▸ **TASK GOAL**: Copy out the rows that follow word for word, leaving out the pictures.

(Page and screen pointing data)
━━━━
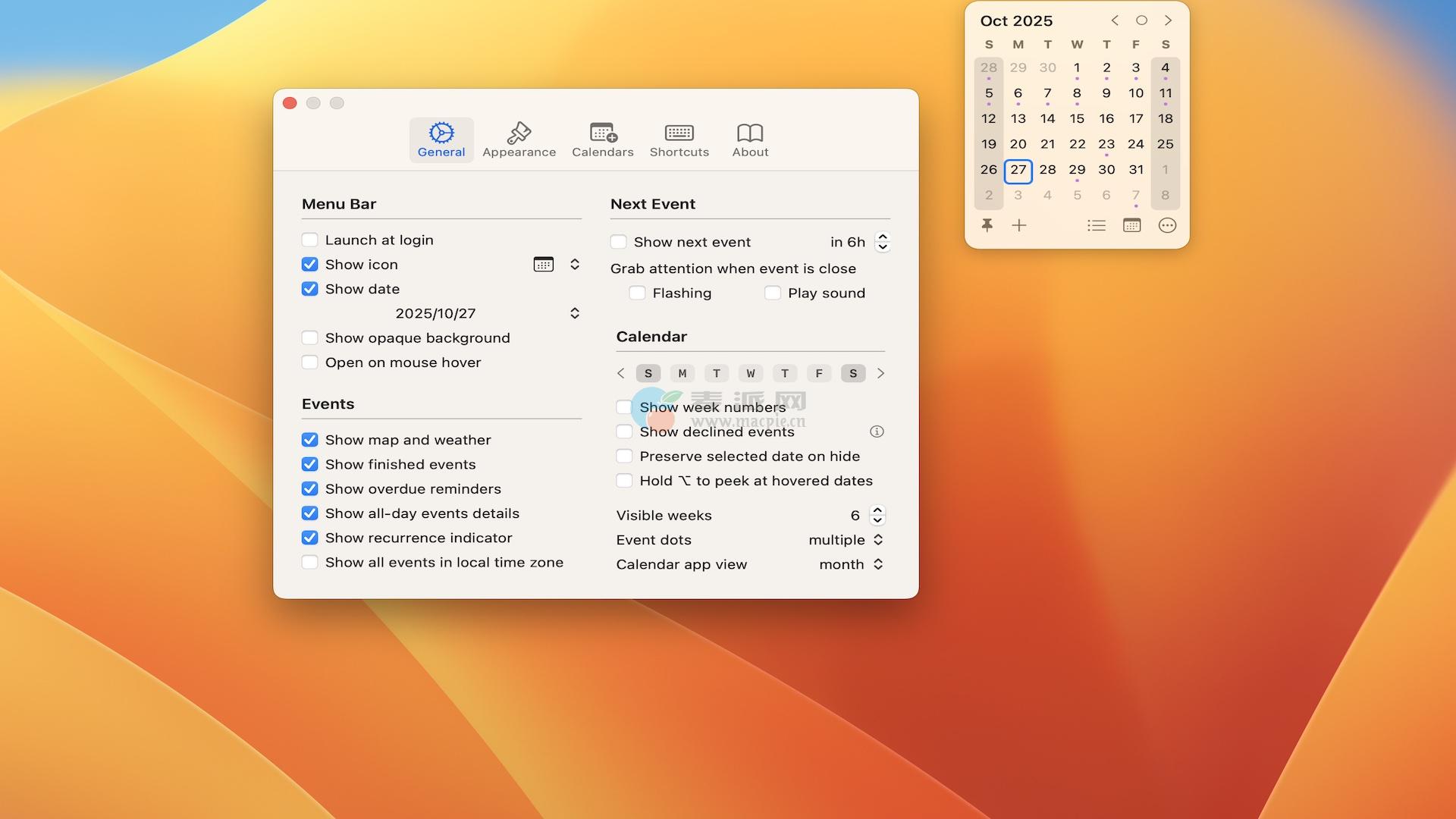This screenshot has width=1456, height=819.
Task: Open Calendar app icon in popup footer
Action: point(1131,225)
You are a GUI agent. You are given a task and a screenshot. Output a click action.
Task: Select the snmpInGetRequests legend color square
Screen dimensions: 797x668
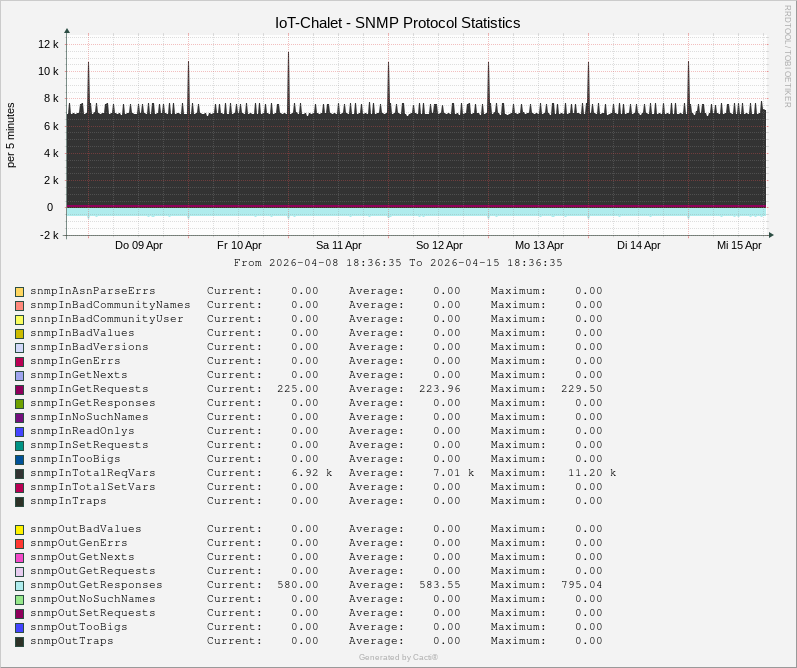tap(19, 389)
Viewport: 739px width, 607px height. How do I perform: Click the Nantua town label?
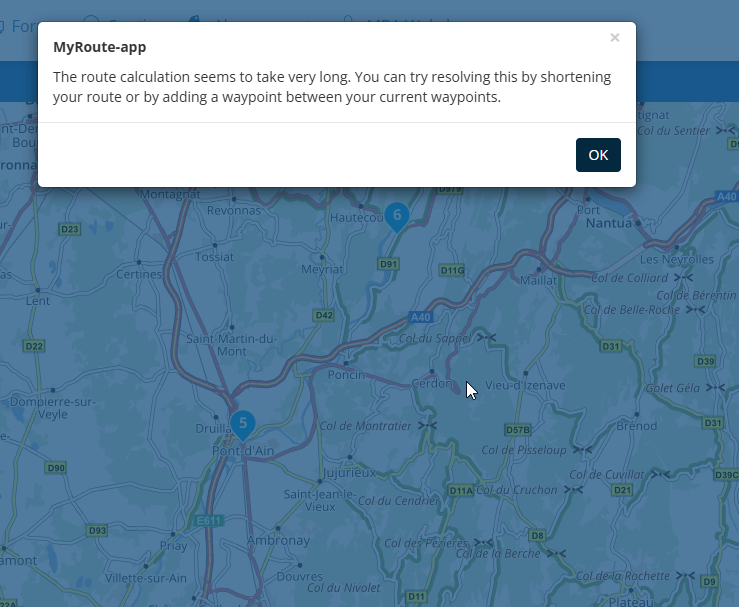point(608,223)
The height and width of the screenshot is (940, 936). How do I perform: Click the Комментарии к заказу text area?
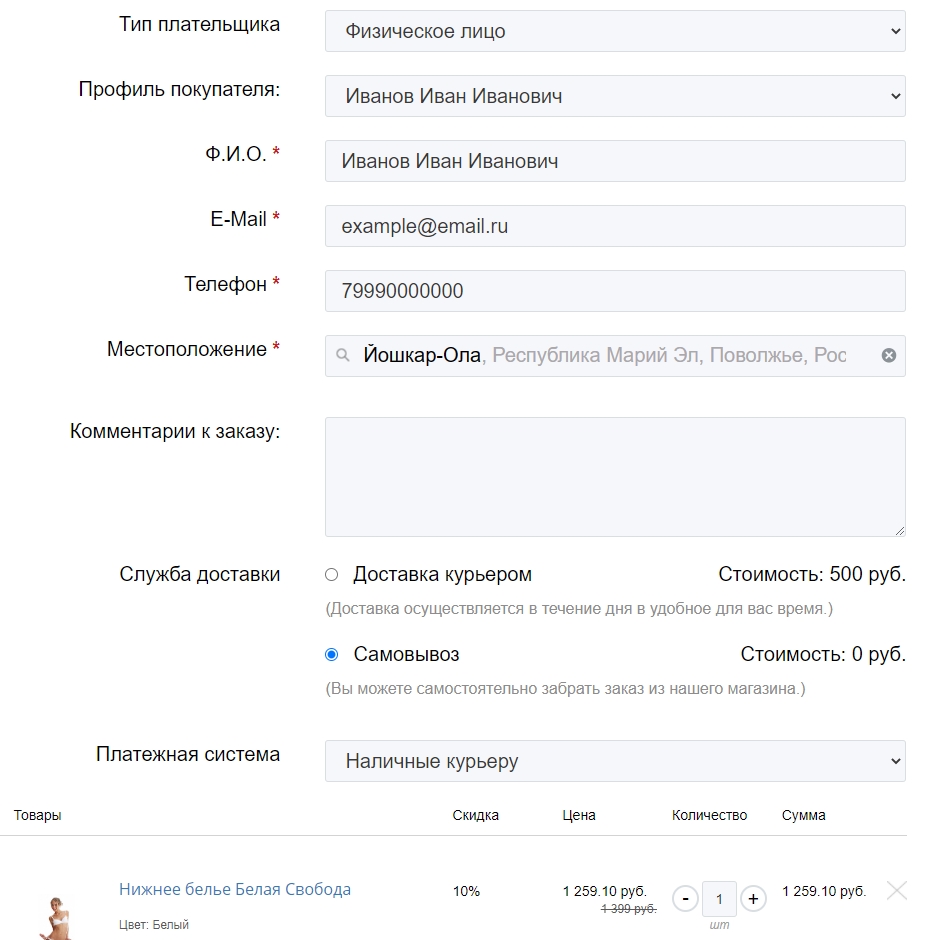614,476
━━━━
▸ **OUTPUT FOR THIS TASK**:
This screenshot has width=1456, height=819.
Task: Open Calendar app icon in popup footer
Action: point(1131,225)
You are a GUI agent. You are given a task and a screenshot. Output a click action.
Task: Select the snmpInGetRequests legend color square
Screen dimensions: 797x668
tap(19, 389)
Viewport: 739px width, 607px height. How do I perform: Click the Nantua town label?
point(608,223)
The height and width of the screenshot is (940, 936). How do I perform: Click the Комментарии к заказу text area?
614,476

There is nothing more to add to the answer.